我已記不清N老師準確的年齡,但一定比我現在年輕。
「他可是個非常有趣的人。不過,有些事不太了解……」
中澤聽我這麼一說,便道:
「據說,他在東京,和女朋友差一點一起自殺了。」
「噢……」
「你一點都不知道嗎?」
「不知道。只記得他好像是有些不正當的什麼男女關係。」
「對,他是個美男子,很善於跟女人打交道。你看我,對已經死去的人,說這樣的話,真是大不敬。」
「嗯。」
我漫不經心地隨聲附和著。
N老師曾是我一時敬仰過的老師,可這一切都已經成為過去了。一旦長大成人,就會有點像玄學性的業餘藝術家似的譏笑世間,對待人生更多的則是冷眼相視。

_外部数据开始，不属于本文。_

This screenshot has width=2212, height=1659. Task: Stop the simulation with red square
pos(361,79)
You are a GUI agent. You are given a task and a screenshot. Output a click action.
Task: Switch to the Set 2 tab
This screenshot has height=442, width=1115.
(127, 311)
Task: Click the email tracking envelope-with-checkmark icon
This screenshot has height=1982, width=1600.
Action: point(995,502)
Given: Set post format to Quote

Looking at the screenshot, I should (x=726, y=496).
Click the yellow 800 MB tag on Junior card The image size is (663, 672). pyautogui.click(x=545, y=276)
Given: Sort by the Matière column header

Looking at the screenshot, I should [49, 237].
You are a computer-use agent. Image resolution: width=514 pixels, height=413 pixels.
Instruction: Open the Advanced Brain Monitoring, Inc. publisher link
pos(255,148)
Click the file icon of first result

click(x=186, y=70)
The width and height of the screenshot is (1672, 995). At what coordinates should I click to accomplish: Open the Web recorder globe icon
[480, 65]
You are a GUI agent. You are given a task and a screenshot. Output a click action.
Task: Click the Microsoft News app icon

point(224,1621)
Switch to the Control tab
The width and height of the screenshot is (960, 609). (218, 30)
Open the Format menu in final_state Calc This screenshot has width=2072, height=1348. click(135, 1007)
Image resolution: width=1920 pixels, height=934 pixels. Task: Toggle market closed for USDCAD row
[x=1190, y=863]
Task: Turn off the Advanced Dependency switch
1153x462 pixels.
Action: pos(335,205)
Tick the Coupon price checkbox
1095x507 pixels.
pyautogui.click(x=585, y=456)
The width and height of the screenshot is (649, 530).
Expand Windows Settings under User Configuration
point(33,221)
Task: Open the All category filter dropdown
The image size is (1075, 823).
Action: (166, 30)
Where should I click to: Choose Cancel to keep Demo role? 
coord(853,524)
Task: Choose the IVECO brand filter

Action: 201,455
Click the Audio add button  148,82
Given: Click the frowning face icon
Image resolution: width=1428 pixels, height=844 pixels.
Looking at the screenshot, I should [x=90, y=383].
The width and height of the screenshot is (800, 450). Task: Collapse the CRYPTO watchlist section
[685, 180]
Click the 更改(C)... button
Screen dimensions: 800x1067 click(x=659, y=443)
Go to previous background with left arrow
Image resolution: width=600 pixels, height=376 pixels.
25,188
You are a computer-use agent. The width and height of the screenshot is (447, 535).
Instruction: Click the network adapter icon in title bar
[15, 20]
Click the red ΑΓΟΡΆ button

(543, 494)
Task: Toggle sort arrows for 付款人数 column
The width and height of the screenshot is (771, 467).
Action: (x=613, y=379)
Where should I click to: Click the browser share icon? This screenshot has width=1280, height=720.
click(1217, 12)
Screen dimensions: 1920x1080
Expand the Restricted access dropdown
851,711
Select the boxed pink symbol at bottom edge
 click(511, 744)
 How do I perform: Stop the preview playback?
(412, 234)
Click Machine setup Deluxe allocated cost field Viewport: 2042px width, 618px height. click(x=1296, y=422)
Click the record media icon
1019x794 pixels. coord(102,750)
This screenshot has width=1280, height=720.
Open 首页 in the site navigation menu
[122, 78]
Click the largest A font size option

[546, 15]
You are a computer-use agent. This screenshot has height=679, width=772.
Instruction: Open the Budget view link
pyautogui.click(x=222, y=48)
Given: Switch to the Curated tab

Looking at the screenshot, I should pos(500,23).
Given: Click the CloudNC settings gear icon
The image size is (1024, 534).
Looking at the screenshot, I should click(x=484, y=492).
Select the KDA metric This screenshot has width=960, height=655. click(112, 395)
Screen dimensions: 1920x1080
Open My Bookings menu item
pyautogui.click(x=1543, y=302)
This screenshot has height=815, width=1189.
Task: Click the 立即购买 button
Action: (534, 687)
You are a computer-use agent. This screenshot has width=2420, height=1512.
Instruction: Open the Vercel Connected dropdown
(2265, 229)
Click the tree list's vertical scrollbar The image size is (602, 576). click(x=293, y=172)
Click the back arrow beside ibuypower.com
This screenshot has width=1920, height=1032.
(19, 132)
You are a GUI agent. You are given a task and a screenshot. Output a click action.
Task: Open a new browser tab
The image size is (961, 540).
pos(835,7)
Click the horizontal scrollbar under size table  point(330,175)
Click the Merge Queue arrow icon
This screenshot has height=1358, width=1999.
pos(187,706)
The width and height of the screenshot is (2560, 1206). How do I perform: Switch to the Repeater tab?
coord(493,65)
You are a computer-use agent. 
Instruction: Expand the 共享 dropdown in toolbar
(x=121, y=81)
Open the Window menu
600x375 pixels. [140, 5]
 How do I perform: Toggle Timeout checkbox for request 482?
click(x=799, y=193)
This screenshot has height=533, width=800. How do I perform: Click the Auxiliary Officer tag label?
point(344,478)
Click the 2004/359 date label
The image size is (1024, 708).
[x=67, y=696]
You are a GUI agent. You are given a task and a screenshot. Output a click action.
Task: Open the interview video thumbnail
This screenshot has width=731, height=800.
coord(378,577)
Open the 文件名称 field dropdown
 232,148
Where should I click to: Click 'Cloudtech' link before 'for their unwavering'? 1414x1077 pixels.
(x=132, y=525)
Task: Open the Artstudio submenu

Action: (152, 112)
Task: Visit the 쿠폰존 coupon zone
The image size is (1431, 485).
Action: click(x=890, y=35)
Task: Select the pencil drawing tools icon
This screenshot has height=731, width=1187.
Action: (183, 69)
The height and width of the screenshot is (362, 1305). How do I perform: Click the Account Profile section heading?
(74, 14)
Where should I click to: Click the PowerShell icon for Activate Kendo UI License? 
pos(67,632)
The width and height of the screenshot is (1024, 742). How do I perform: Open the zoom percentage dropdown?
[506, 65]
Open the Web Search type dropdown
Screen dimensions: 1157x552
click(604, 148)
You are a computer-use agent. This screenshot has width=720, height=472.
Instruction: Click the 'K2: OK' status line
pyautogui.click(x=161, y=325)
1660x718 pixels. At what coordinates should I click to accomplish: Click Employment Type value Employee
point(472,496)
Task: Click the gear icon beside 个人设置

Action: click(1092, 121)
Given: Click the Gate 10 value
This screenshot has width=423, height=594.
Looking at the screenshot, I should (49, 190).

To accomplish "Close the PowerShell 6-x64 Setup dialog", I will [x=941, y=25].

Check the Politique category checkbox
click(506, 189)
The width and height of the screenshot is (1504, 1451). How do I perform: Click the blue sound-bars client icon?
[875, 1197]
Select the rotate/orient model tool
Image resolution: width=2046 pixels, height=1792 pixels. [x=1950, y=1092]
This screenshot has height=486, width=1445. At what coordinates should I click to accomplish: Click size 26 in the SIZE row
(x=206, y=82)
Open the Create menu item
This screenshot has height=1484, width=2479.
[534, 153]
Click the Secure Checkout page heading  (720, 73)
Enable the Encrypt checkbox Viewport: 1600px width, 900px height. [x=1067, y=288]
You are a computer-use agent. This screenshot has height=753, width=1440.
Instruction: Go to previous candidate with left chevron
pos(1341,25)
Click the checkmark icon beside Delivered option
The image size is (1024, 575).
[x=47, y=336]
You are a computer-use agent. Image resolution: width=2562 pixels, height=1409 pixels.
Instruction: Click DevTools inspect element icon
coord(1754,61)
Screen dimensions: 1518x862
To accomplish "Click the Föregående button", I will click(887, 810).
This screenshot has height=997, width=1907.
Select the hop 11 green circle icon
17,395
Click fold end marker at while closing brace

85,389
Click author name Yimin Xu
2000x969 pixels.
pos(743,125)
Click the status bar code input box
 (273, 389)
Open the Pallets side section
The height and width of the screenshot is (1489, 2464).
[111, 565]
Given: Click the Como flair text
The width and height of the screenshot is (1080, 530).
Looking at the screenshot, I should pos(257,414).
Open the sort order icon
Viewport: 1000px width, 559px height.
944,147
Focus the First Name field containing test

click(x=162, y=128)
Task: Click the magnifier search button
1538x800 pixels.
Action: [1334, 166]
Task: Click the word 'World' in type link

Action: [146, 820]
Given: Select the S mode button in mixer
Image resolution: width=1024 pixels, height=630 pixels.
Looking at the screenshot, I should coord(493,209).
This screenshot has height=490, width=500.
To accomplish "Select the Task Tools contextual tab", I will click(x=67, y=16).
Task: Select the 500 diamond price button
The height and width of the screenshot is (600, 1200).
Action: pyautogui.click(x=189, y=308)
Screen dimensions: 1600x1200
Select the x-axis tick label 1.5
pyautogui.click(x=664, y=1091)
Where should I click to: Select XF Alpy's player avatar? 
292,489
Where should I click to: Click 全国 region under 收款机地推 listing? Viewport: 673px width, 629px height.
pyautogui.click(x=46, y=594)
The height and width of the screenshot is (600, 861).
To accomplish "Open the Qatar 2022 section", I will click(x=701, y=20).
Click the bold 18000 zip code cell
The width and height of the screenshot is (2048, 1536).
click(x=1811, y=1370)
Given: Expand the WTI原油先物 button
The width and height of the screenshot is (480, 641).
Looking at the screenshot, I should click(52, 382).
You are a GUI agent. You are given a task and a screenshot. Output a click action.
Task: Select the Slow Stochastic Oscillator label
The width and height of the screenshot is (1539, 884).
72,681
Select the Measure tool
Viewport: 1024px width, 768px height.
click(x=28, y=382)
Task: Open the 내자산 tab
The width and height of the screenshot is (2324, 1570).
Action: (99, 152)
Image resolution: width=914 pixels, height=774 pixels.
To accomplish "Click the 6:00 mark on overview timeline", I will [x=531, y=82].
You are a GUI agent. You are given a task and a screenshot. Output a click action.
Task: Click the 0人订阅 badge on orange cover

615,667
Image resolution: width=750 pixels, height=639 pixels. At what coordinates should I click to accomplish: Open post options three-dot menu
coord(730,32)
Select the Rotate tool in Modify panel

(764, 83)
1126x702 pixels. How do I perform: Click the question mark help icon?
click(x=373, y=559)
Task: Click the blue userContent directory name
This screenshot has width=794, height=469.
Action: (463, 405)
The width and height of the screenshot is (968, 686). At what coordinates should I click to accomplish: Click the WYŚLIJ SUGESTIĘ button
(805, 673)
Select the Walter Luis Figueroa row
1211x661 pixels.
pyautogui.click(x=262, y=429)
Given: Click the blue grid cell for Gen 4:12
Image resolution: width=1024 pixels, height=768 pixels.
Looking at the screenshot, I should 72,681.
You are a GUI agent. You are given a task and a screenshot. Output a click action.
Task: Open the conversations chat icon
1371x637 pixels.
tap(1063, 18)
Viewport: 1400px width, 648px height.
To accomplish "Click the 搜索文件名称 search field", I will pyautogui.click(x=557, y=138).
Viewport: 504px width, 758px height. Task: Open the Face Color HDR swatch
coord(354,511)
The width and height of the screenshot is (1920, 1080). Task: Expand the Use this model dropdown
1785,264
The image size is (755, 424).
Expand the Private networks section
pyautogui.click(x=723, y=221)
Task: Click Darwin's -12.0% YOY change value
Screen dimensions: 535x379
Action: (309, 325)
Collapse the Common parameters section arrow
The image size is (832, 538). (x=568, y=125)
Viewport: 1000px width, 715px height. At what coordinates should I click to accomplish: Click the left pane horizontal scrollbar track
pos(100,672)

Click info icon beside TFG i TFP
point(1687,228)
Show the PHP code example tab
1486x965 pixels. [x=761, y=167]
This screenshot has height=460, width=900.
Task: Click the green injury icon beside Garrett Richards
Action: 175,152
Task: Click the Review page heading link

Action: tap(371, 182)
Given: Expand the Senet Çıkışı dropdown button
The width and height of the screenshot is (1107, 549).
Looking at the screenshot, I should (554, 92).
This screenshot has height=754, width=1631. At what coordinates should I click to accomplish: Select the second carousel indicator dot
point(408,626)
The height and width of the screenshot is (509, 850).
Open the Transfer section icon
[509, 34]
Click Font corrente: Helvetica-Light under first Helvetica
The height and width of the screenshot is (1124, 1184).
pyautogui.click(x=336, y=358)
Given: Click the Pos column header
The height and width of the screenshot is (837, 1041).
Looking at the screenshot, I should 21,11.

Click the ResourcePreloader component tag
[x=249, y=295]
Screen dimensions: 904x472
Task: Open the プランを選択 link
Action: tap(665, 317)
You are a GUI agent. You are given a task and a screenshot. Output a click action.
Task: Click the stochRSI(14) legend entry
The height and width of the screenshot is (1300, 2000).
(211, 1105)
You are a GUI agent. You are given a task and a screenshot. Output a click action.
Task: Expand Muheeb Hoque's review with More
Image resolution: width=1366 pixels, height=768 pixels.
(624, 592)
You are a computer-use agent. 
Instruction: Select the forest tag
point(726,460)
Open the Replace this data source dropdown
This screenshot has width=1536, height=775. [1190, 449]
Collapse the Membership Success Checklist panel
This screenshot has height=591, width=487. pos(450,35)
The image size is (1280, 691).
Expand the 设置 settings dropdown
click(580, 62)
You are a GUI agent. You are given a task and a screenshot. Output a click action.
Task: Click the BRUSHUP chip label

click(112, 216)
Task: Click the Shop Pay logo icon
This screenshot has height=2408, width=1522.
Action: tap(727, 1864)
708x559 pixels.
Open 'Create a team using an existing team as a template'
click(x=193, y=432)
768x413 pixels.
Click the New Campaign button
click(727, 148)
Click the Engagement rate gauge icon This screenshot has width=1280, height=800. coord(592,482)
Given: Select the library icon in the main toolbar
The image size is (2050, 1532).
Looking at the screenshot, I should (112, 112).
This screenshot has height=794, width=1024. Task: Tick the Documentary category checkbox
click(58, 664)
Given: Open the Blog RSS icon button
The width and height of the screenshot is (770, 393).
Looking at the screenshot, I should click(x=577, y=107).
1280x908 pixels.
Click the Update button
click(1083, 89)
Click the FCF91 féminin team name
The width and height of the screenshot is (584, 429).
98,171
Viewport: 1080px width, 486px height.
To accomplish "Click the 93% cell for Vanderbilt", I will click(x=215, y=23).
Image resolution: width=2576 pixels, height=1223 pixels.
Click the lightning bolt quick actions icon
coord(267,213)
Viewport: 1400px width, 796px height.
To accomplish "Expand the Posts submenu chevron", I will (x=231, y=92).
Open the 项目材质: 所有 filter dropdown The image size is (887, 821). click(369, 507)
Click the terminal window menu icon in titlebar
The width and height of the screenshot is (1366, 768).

這樣想來,我甚至覺得,就連參加這次的祭奠,都是多餘的客套。如果沒有『同窗會』,如果不是中澤那充滿盛情的邀請,我是不會特意趕來的。
中澤又對我說:
「煤氣,真是太可怕了。前幾天,因為我家的洗澡間漏了煤氣,使我想起了N老師。」
「不小心可不行啊!」
N老師是因煤氣中毒而死的。
當時的情景,至今我依然歷歷在目。因為我,在老師生死關頭掙扎不已的時候,就站在他的門外……
那一年,雪也下得很大,地上鋪了厚厚一層。
好像是我上大學二年級的那個冬天吧?
我從東京來S市玩,夜裡九點多鐘我去N老師那兒。
N老師住在市郊的公共宿舍里,依然是孑然一身。
我的來訪,一定會讓老師大吃一驚。抱著這樣孩子似的念頭,我加快了在雪道上的步伐。
夜空漆黑一片,可道路卻是白的。
對了,N老師不是經常這樣說嗎?
「同學們,你們知道『一穿過國境漫長的隧道,就是雪國。』這句名言吧。但是,真正算得上名言的是下一句。你們知道嗎?下一句是怎麼說的?啊、啊,不是都沒有讀過吧?說是『夜幕下的大地一片白茫茫』。」
這是雪國的特徵。
黑與白的分界線是格外分明的。上面是漆黑一片的夜空,下面是連綿起伏不平的白色大地。
那天晚上,我只顧著想:「見到老師後,有關在東京的生活,這也要說給他聽、那也要說給他聽。」我只是緊盯著腳下,埋首前行。